Arrow-right Camera
The Spokesman-Review Newspaper
Spokane, Washington  Est. May 19, 1883

Opinion

An unfair advantage

The Spokesman-Review

Back when President Grant signed the Mining Act of 1872, the idea was to get people to move to the West and settle the land. The Homestead Act of 1862 served a similar purpose, but that ended long ago.

The mining law has also outlived its purpose, and Congress is looking at reforms that reflect present-day realities. Individual miners have long since given way to large corporations. The West is settled and the demands for public lands have changed. Tourism, recreation and conservation compete with mining for public lands, but not on a level playing field.

The long-running saga of Rock Creek Mine provides a clear lens through which the region can view the federal mining law. The proposed copper and silver mine, which would tunnel beneath Montana’s Cabinet Mountain Wilderness, has been met with stiff opposition from the beginning. But as opponents soon found out, the law is heavily weighted in the favor of mining companies.

Under the law, concerns about endangered grizzly bears and contamination of the Clark Fork River and Lake Pend Oreille take a back seat to the wishes of mining companies once they’ve staked claims. So opponents are reduced to waging legal battles over the process. Currently, the Montana Supreme Court is hearing a case on whether the state ought to more stringently review possible environmental damage before issuing a water permit to the mine.

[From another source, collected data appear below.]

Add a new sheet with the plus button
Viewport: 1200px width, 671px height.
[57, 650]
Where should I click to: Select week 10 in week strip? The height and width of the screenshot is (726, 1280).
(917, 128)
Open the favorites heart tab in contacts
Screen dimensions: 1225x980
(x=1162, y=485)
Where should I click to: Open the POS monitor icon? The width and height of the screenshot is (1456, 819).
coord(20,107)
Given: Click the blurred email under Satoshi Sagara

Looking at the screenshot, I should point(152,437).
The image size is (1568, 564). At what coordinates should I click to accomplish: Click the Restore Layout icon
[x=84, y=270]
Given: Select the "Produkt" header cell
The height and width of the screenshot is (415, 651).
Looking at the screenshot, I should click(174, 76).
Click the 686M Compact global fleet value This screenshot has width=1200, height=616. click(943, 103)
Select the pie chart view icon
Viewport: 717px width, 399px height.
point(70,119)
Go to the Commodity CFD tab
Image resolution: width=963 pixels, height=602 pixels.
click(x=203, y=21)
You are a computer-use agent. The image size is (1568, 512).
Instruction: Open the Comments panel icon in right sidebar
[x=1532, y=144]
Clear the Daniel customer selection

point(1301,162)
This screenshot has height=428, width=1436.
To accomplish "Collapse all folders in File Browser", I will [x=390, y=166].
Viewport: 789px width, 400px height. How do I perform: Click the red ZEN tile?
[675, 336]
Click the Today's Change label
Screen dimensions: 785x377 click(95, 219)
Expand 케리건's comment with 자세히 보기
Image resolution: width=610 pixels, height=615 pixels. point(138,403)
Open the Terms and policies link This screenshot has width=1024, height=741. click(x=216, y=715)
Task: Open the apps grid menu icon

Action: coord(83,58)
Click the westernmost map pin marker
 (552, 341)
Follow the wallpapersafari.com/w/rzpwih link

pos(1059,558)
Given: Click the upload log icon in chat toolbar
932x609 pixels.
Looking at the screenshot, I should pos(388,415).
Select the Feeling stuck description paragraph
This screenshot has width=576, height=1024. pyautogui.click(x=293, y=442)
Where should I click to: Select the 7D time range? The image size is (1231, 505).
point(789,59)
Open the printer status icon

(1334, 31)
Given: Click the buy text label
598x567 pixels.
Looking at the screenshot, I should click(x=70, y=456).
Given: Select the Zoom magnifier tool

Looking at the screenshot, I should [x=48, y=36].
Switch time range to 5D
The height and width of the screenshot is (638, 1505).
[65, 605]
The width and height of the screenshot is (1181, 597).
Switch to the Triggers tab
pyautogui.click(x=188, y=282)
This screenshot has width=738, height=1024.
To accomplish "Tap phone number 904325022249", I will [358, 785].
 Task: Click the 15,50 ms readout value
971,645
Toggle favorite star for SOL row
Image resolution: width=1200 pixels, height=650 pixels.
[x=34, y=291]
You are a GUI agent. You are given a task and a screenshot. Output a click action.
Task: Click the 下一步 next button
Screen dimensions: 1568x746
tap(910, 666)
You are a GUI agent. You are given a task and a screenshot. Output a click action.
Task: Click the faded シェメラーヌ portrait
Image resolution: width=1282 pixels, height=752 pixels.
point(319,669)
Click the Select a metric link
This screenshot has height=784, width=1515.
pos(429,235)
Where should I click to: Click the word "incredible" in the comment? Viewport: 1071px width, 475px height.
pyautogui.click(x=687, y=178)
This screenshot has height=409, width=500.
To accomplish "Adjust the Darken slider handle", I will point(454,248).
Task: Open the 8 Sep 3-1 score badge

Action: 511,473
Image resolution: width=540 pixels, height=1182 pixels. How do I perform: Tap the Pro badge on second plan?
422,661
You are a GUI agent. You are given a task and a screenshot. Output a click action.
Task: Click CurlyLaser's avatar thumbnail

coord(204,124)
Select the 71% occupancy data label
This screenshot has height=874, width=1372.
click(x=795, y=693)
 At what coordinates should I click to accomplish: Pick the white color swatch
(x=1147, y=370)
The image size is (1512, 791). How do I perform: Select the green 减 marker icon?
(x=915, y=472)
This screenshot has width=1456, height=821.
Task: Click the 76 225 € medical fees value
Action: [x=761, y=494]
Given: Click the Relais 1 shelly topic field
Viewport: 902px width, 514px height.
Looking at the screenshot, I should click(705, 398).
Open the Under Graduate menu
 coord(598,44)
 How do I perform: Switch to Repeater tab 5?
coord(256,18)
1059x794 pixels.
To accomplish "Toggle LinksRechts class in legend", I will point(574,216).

Congress holds the key to reforming this antiquated law, and the U.S. House of Representatives recently passed a bill that would give federal agencies greater latitude in saying no to new mines. The bill would also allow the feds to charge royalties for minerals that are extracted from public lands. Coal and oil companies already face such fees, and it’s no coincidence that one of the bill’s sponsors, U.S. Rep. Nick Rahall II, D-W.Va., is from coal country.

The bill would also end another advantage for hard-rock miners. When they stake a claim, they might pay only $5 or less per acre; anyone else who wants to purchase public land would have to pay market rates. This amounts to an unfair subsidy that is exclusive to mining interests.

The need for royalties and market rates on land purchases is obvious when considering the enormous price for securing abandoned mines and environmental cleanup, which is estimated to be $30 billion to $70 billion. Responsible miners take care of their messes, but not all mining outfits can be counted on to be in business when the time comes.

Even mining groups concede that the law needs revisions, but there are disagreements over the details. For instance, the House bill would charge a royalty of 4 percent of gross on current operations and 8 percent on new ones. Miners say those rates will prevent new mines and hand an advantage to global competitors.

As the Senate takes up the bill, it ought to make sure that fees are not so high as to crush hard-mining for good. At the same time, other interests in public lands should be placed on equal footing with mines. Mining advocates would be wise to hammer out a deal now, before a less friendly administration and Congress come along.